Aim of the task: Below are the records; print exactly the lines from the one with "The height and" through the last, both included, and leave the pictures out.

*** Block opens ***

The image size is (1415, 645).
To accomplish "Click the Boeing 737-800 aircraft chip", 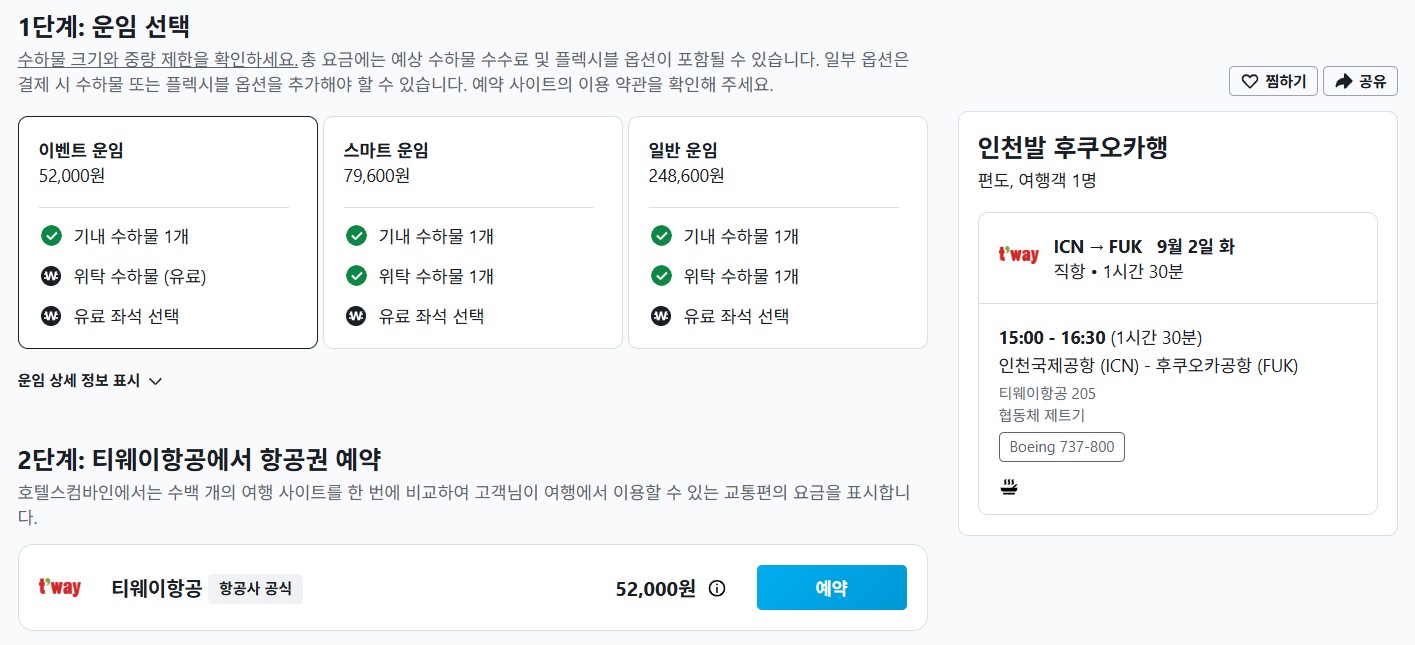I will coord(1061,447).
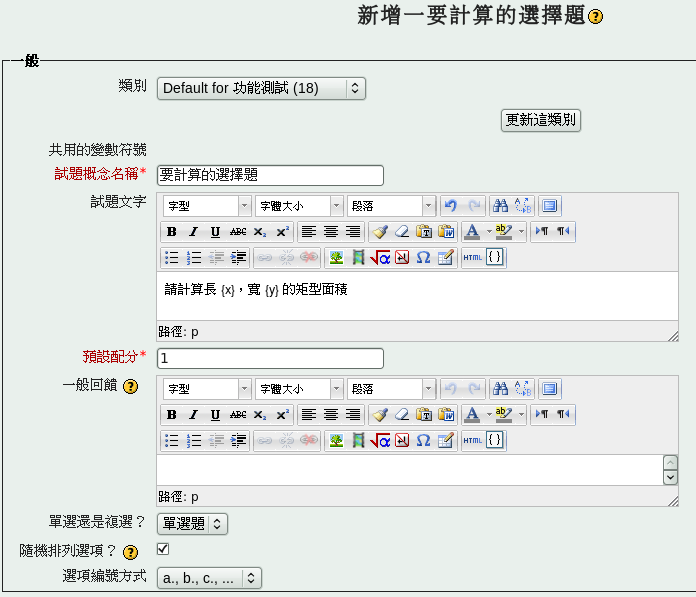Click Bold in question text editor
Screen dimensions: 696x597
[172, 232]
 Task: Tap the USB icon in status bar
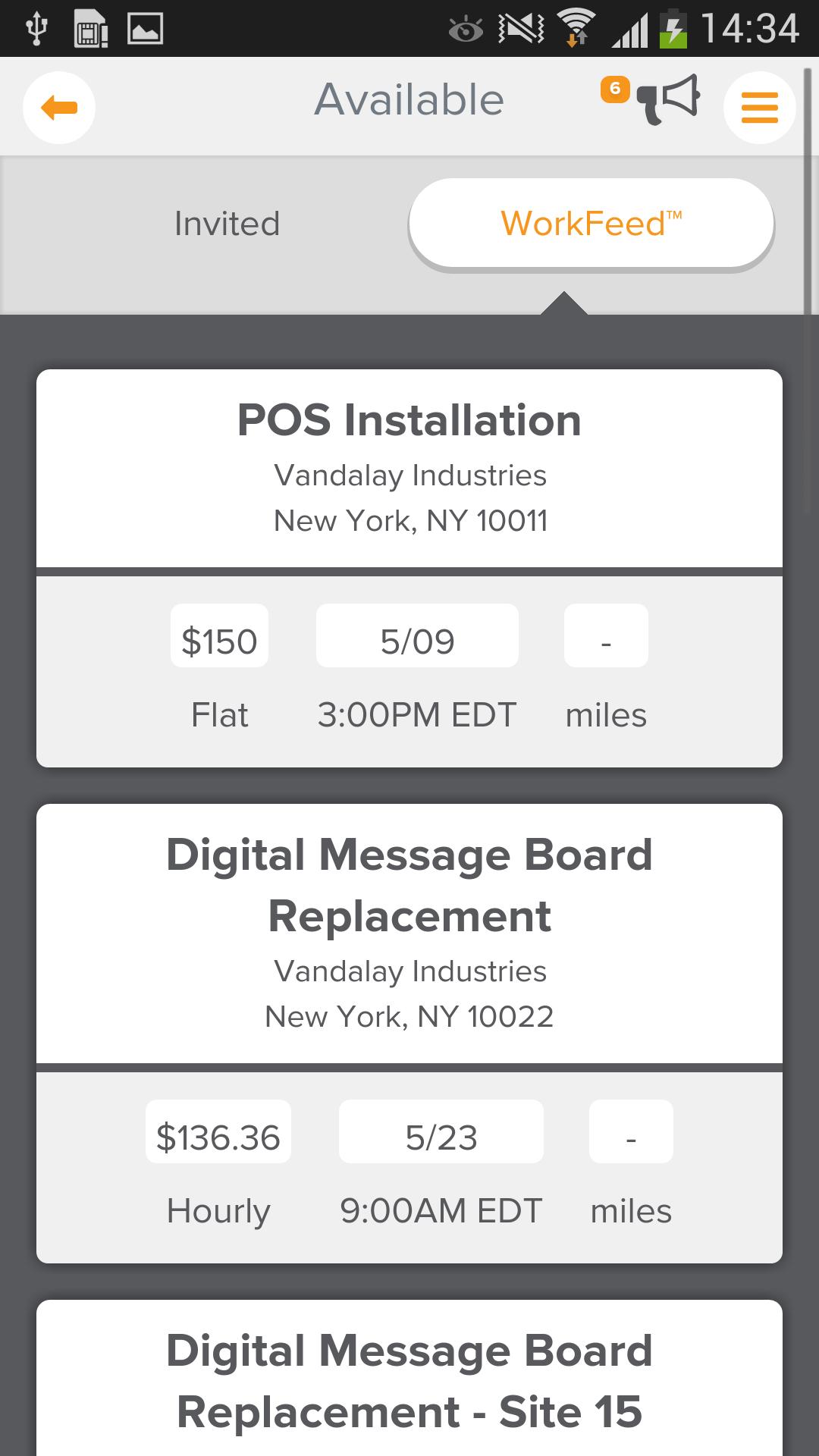(36, 29)
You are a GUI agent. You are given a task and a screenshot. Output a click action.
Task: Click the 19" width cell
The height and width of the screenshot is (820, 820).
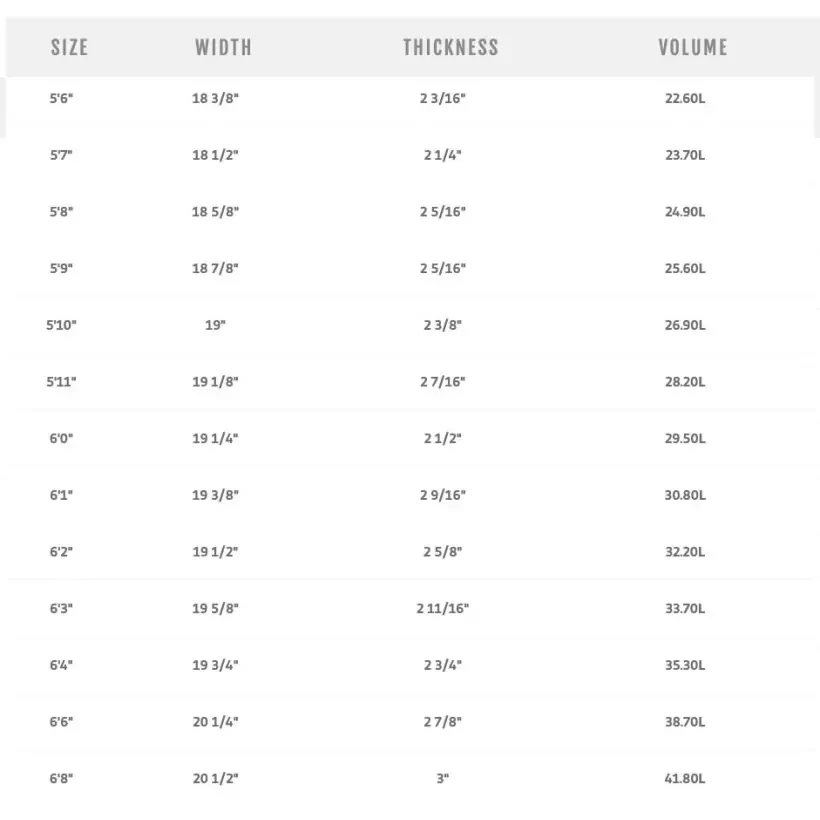pos(216,325)
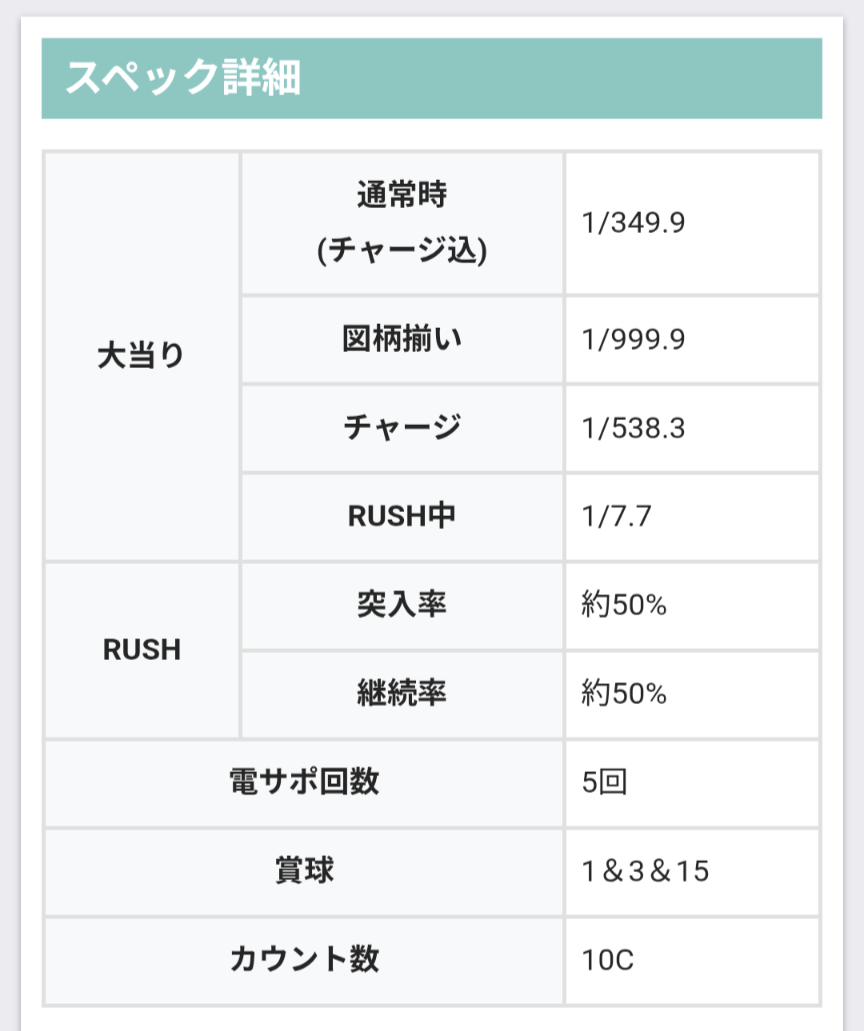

*** Block closes ***

Response to this exercise:
The height and width of the screenshot is (820, 820).
pos(216,325)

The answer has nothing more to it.